Con catorce años contraje un virus que degeneró en una enfermedad crónica muy desconocida por los médicos y bastante incapacitante. Mi padre es galeno, desde entonces no ha dejado de estudiar sobre lo que tengo, yendo de colega en colega, de investigación en investigación. Estando yo en la veintena tuve un ataque de desesperación que en ese momento canalicé contra mi él: “¡Por tu culpa yo estoy enferma, porque debíamos haber hecho lo que dijo el Doctor Fulano! ¡Toda la vida curando a otros y por mí no has hecho nada!¡Nada!”. Lo veo ahora con ojos de madre y pienso que no fueron las siete espadas que atravesarían el corazón de la Virgen María según el profeta Simeón, pero se le debió de parecer bastante. Como ven, si no fui de izquierdas de joven no fue precisamente por no ser gilipollas.

Entiendo que no les será ajena la figura del asimilacionista: al final los independentistas acérrimos se apellidan González o García

Soy consciente de mis miserias (pasadas y presentes) y por eso no dejo de darle vueltas al tema “¿y por qué no me dio por ser de izquierdas?” Podría, por ejemplo, haber canalizado la rabia que me provocaba la falta de salud culpando a la mala calidad de la sanidad pública y a los intereses perversos de la medicina privada y el capitalismo, por ejemplo. Podría haberme acogido al pancatalanismo de la juventud valenciana. Dirán que habría resultado raro, cada miembro de mi familia proviene de una parte de España, pero entiendo que no les será ajena la figura del asimilacionista: al final los independentistas acérrimos se apellidan González o García. Se pasan la vida deseando que los consideren uno más, y no un maketo o un charnego. Pero no. No me dio por ahí tampoco. Me dio por cocear a mi pobre padre (que es peor), pero no por ahí.

He recordado entonces una conversación que tuve con un profesor mientras hacía el doctorado. Fui a consultarle unas dudas académicas. Él era consciente de mis problemas de salud y, resuelto lo primero, me preguntó cómo me encontraba físicamente. Tras ponerle al día, y sin hacer dramas, comentó: “Mire, Mariona. En la vida uno tiene siempre problemas: reales o inventados: por lo menos el suyo es real.” La respuesta me desconcertó profundamente.

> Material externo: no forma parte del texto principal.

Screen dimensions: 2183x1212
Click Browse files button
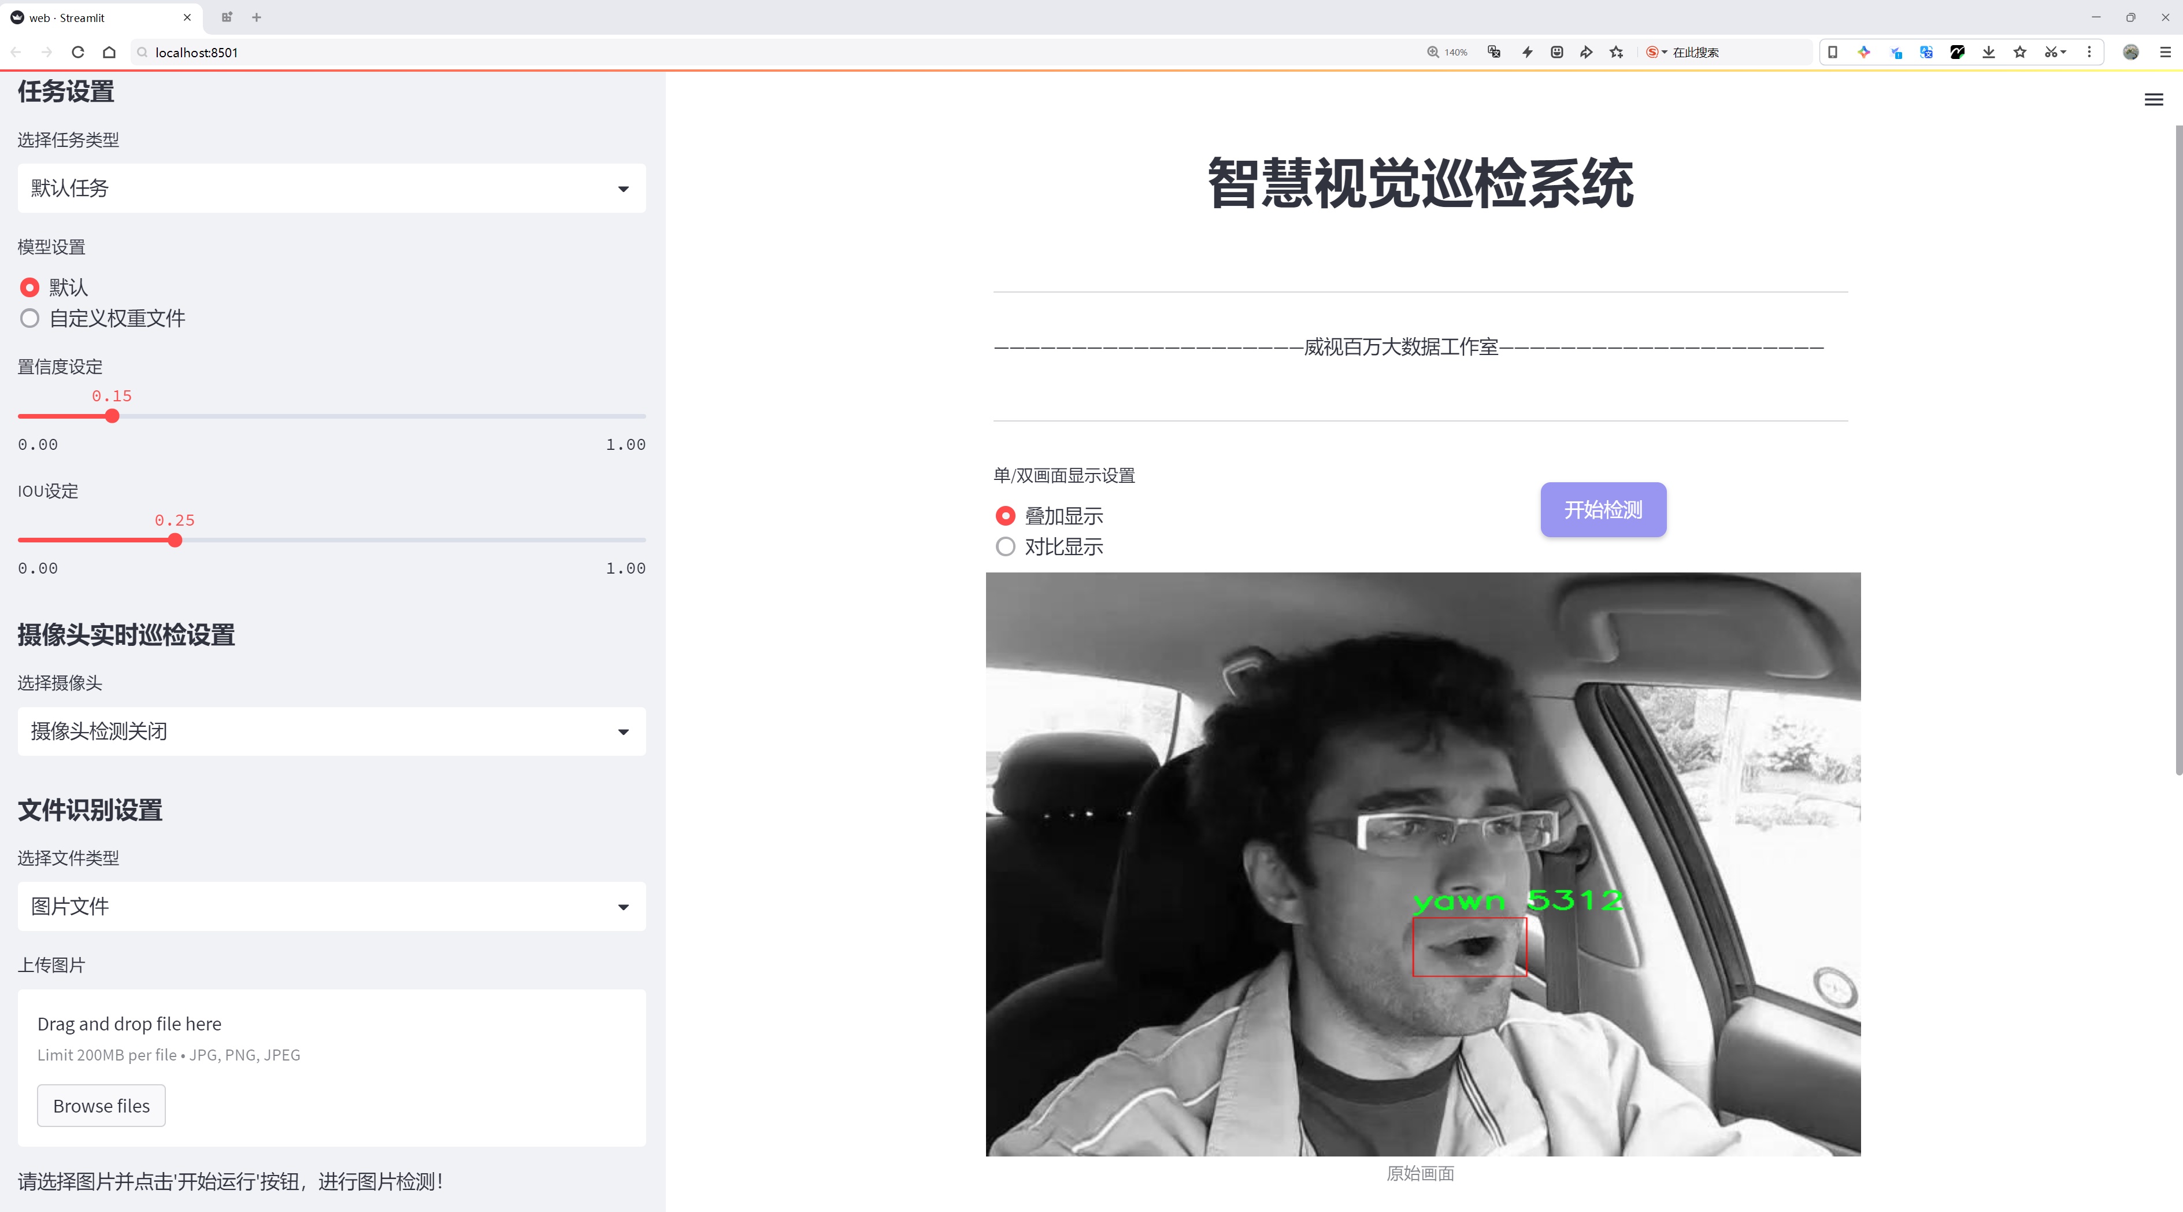click(101, 1106)
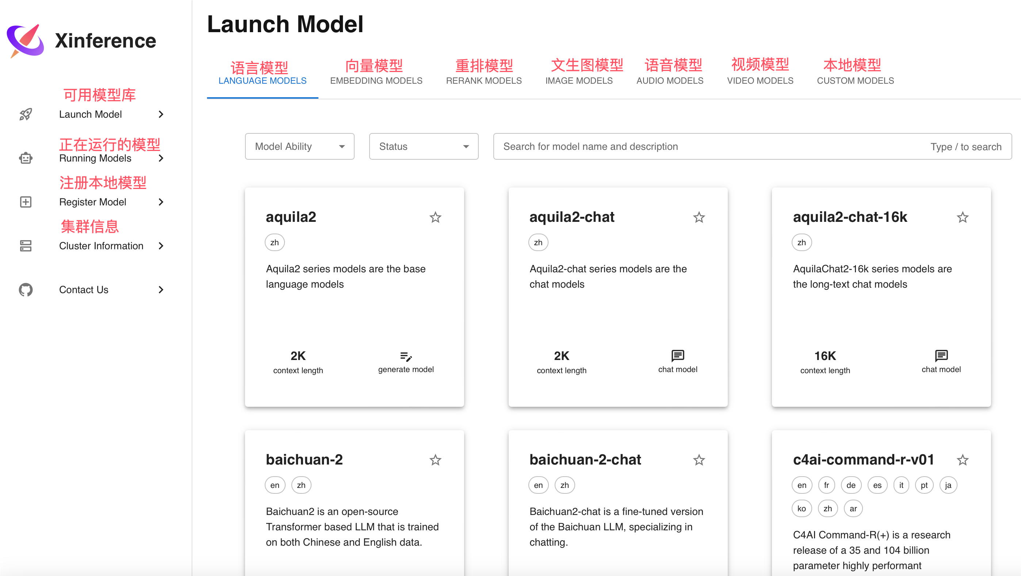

Mi primera reacción mental fue pensar “¡Yo quiero un problema inventado! ¡Los problemas inventados tienen solución!”. Qué ingenua. Un problema, a pesar de no ser objetivamente real, no deja de ser lo que es. Ahí tienen los embarazos psicológicos, en donde la mujer (o el hombre) experimentan vómitos, náuseas, fatiga e incluso aumento del perímetro abdominal.

Quizá es que aquello de la madurez es una suerte de autoengaño, y seguimos siendo todos igual de gilipollas que cuando teníamos veinte años, simplemente disimulamos mejor

Podría decir que quizá ahí esté el tema: que la ecoansiedad del progrerío, su obsesión por el machismo, el racismo y la homofobia están causadas por la falta de problemas reales. Pero ese sería un análisis simplista y tramposo de la cuestión porque, por desgracia, a los españoles no nos faltan problemas auténticos: inflación galopante, problema de vivienda, golpistas en el gobierno, éste queriendo volar las instituciones, la educación cada día peor (en sentido académico, pero también por la ideologización que todo lo impregna), la sanidad -tanto pública como privada- empeorando por momentos (cada una en su estilo), por no hablar del aumento notable de las relaciones de los partidos políticos con los narcotraficantes.

¿Puede el sentimiento de superioridad moral volver a uno tan ciego? La historia a secas, y la historia de la filosofía y de la sociología me responden taxativamente que sí. Quizá es que aquello de la madurez es una suerte de autoengaño, y seguimos siendo todos igual de gilipollas que cuando teníamos veinte años, simplemente disimulamos mejor. Quizá a otros las bofetadas de realidad que da la vida nos quitan el entusiasmo para no ser de izquierdas, sin por ello trabajar para que las cosas sean un poco mejores (porque el quid de la cuestión radica en el hacer, no sólo en protestar en redes o en el bar). Después de casi 800 palabras sigo llena de dudas sobre cuáles son las ulteriores motivaciones que tenemos todos para que, entre unos y otros, siga todo tal cual está. Como diría mi hijo de ocho años, “qué rara y tonta es la vida”.